__PAGE TEXT__
The following are excerpts of comments made by Senator Joseph Kyrillos during the reconfirmation hearing of New Jersey Supreme Court Justice Barry Albin in the Senate Judiciary Committee on June 22, 2009:
Today we take up one of the Senate’s most important constitutional responsibilities — the consideration of the Governor’s nomination of a sitting Justice for tenure.
Our courts are, by design, insulated from political pressure. Judicial independence is central to the guarantee of equal justice under law.
Our state constitution also gives the people’s elected representative the opportunity to examine the 7-year record of a Supreme Court Justice who has been nominated for tenure.
That’s purpose of these hearings.
The Senate’s advice-and-consent inquiry is focused. We are not here to determine whether we favor this or that outcome in a particular case. We are here to determine whether a member of the Court has carried out the judicial role faithfully within the constitutional limits of the judicial branch.

__WRITTEN INSTRUCTION 1__
Can you arrange the records as a JSON list of strings, one string per line, starting at the line that contains "This screenshot has height=468, width=891." and ending at the line that contains "Looking at the"? Leave out blank lines and the pictures.

__DATA EXCERPTS__
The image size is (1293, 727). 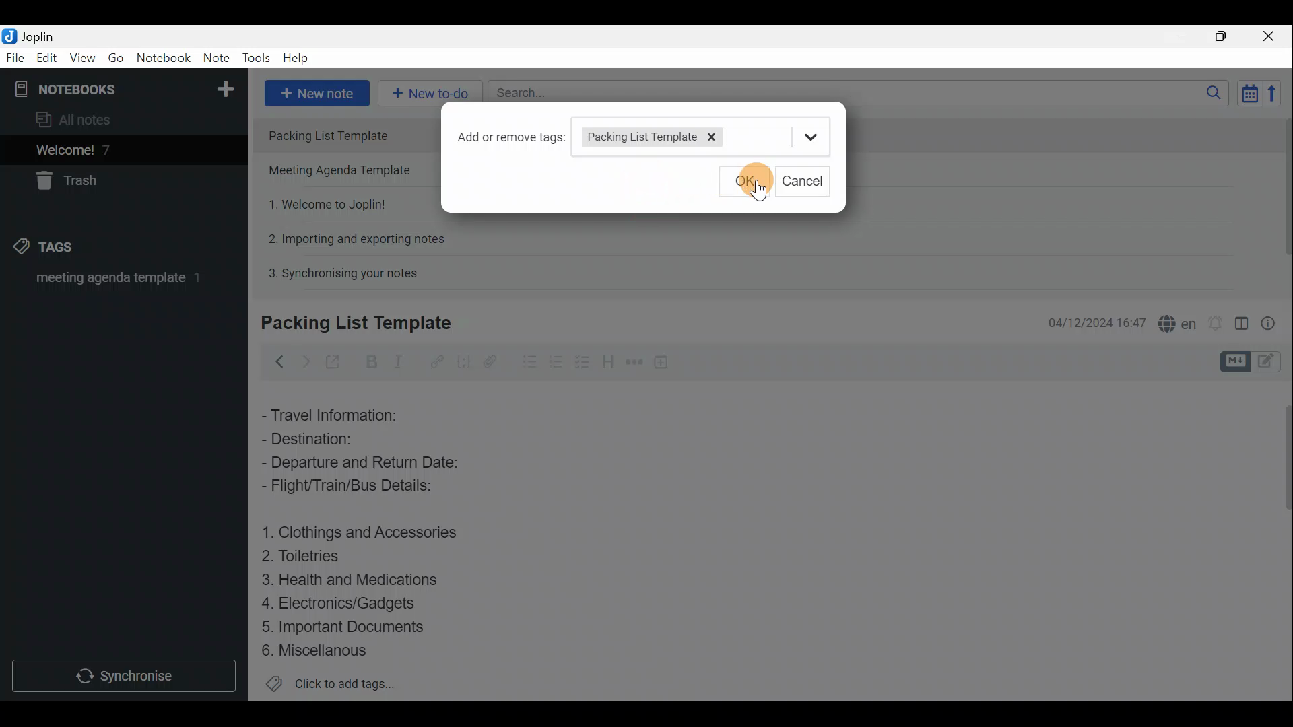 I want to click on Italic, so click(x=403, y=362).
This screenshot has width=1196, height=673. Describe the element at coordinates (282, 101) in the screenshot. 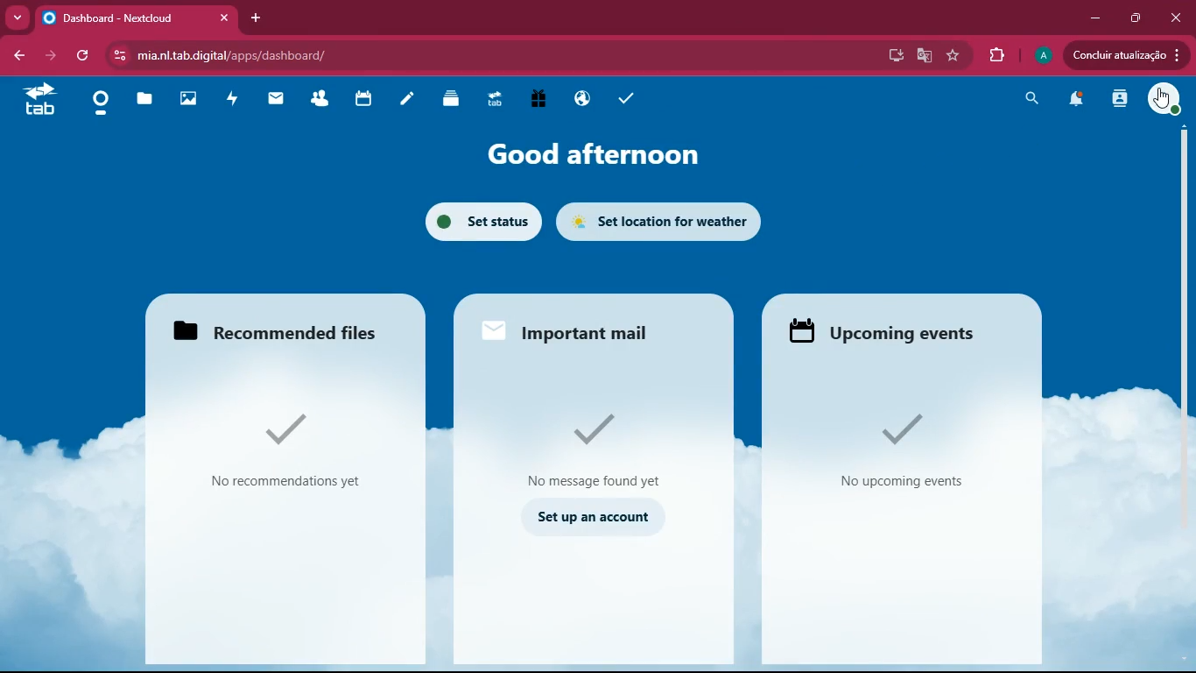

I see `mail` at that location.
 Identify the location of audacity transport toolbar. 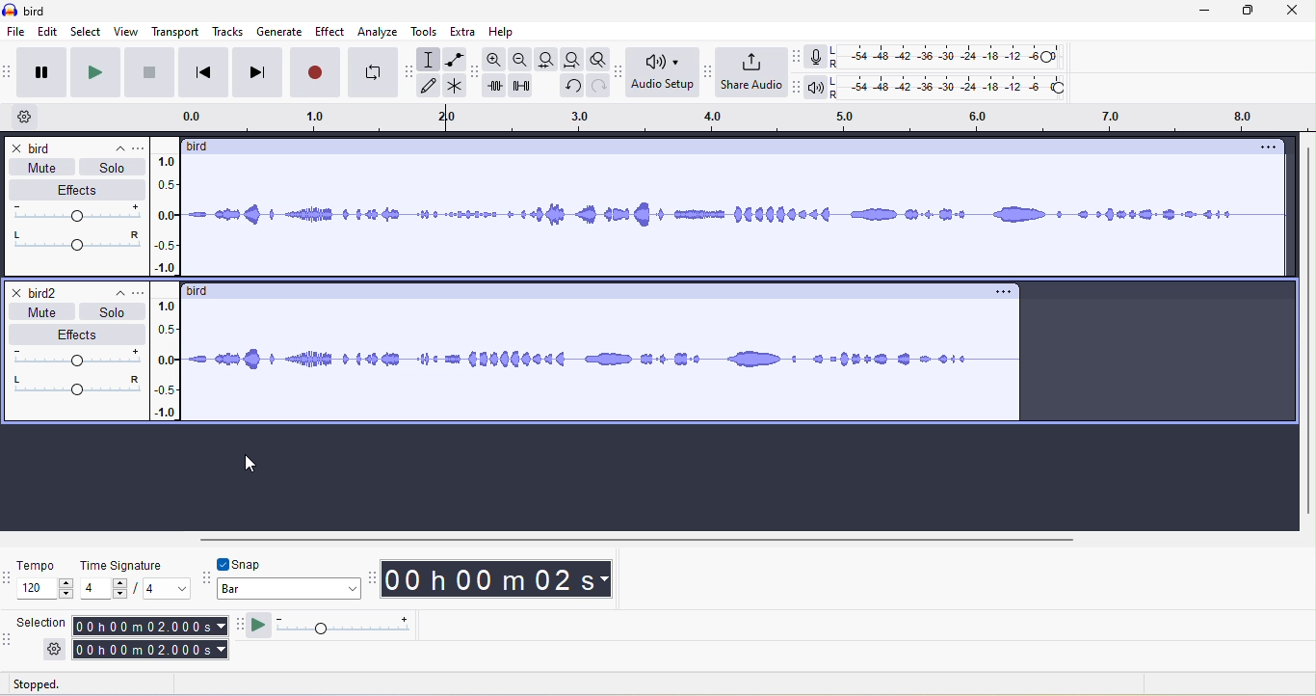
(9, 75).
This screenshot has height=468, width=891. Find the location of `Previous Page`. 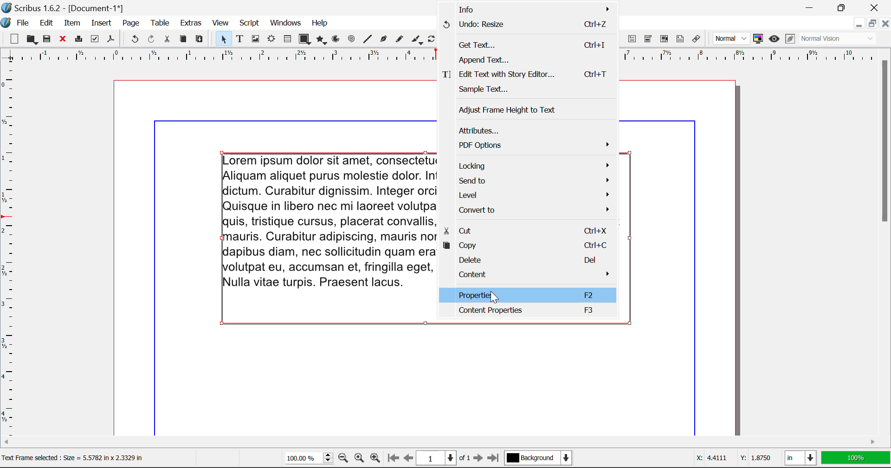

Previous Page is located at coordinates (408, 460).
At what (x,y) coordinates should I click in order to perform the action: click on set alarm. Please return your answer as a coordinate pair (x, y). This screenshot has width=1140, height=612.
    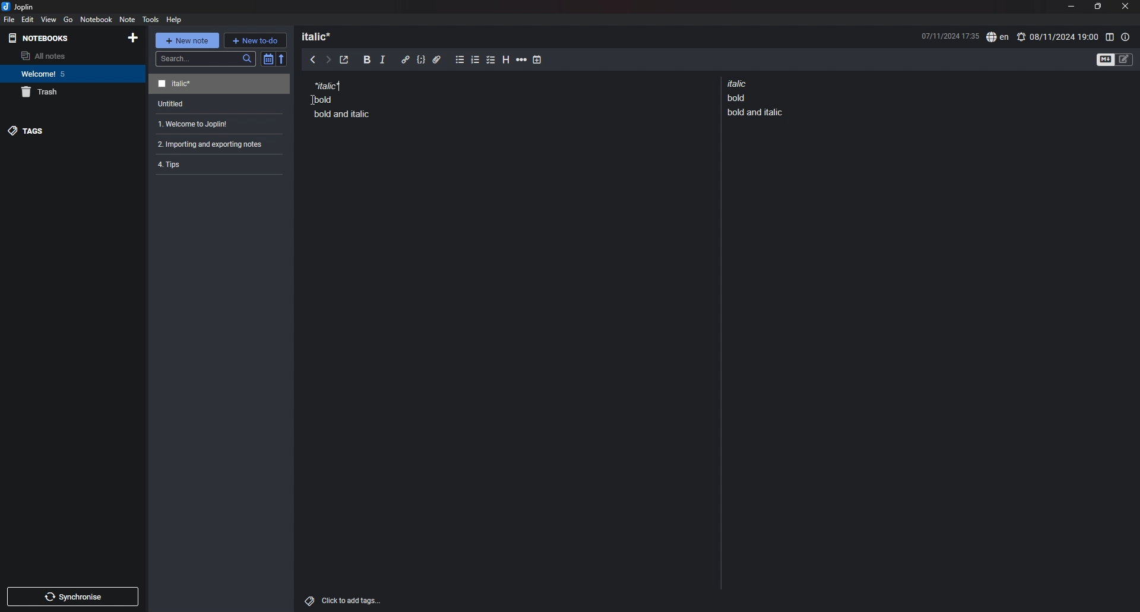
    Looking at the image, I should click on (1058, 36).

==

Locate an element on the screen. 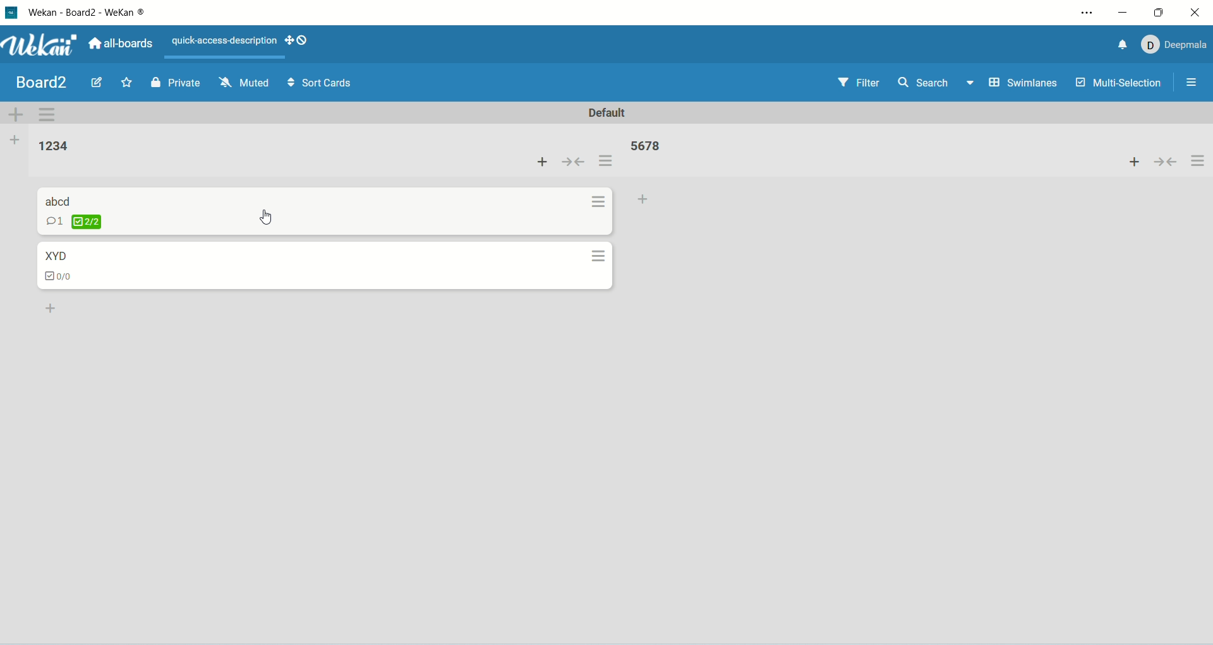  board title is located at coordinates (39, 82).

* * *

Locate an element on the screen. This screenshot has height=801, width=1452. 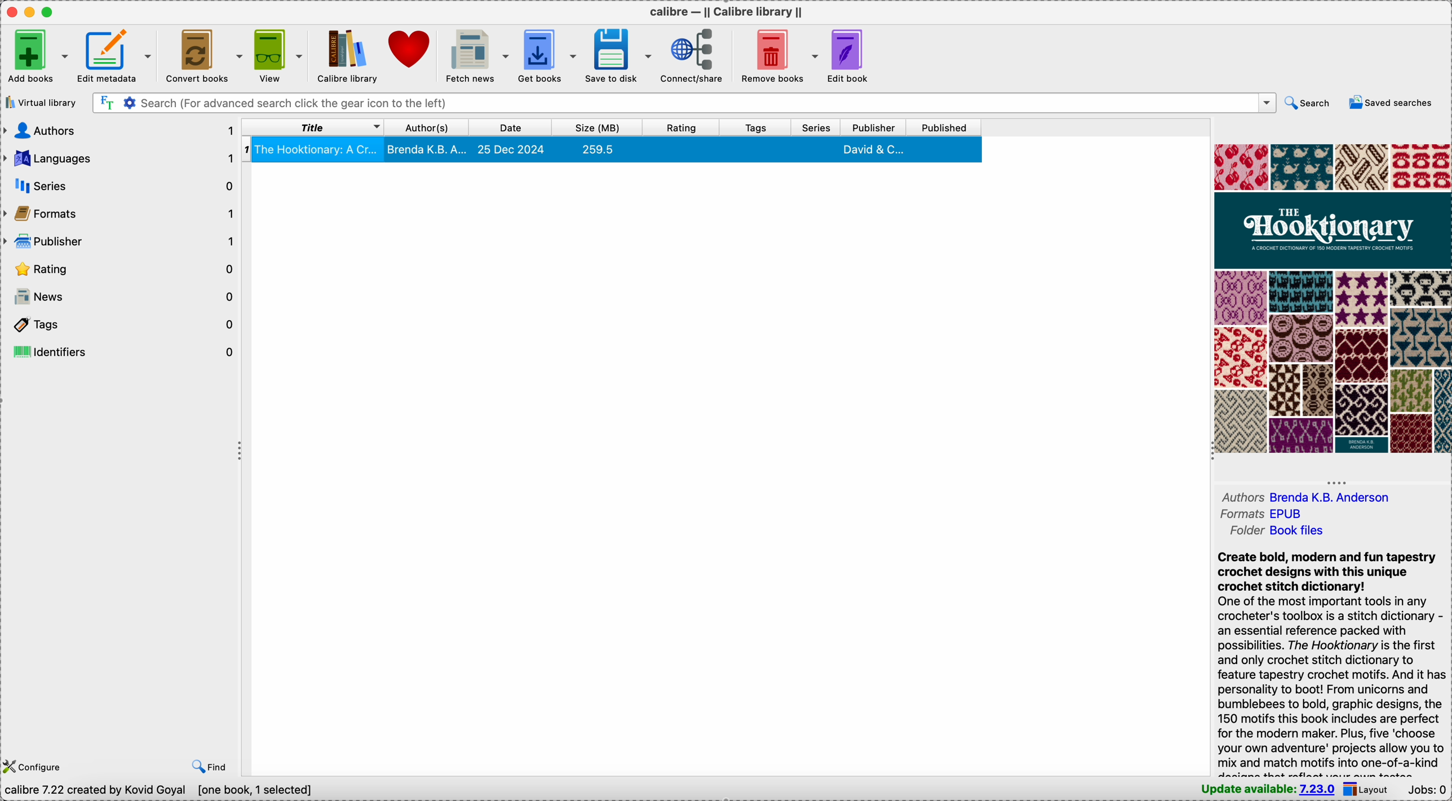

__WRITTEN INSTRUCTION 2__
Could you pick up the remarks on Justice Albin's reconfirmation hearing where they stop and keep them going?

__EXPECTED OUTPUT 1__
[
  "This screenshot has height=468, width=891. Find the location of `Previous Page`. ",
  "Previous Page is located at coordinates (408, 460).",
  "At what (x,y) coordinates should I click in order to perform the action: click on set alarm. Please return your answer as a coordinate pair (x, y). This screenshot has width=1140, height=612.",
  "    Looking at the image, I should click on (1058, 36)."
]

__EXPECTED OUTPUT 2__
Some basic questions should guide our scrutiny of the record of any Justice, including Justice Albin. We need to ask whether the justice has exhibited the intellect, legal skills and temperament we should expect of a member of the state’s highest Court; whether he has conducted himself with integrity and impartiality; and if he has adhered to the constitutional limits of the judicial role.
On the first two scores, Justice Albin’s record is admirable. He is a skilled jurist, he has served with integrity and independence.
On the third score – fidelity to the law as it is written – I have serious doubts about Justice Albin’s record.
Our courts serve a critical but limited role. Judges are servants of the law, not the other way around. The duty of a judge is to interpret the law, not rewrite it. In practice, that means you look to the text and, if necessary, the history of a given constitutional provision or statute, and you give effect the meaning the drafters intended.
Chief Justice John Roberts put it nicely when he said judges are like umpires. Umpires don’t make the rules; they apply them. Nobody ever went to a ballpark to see the umpire.
Too often, our state Supreme Court has stepped into the batter’s box. It has tried its hand at law-making. And the results of that judicial excess continue to plague the state of New Jersey.
Several cases are well known. The Court used a clause of the Constitution that requires a “thorough and efficient” public school system to impose a thoroughly inefficient school funding formula. And it imposed a low-income housing mandate that has bankrupted local communities – to name only two examples.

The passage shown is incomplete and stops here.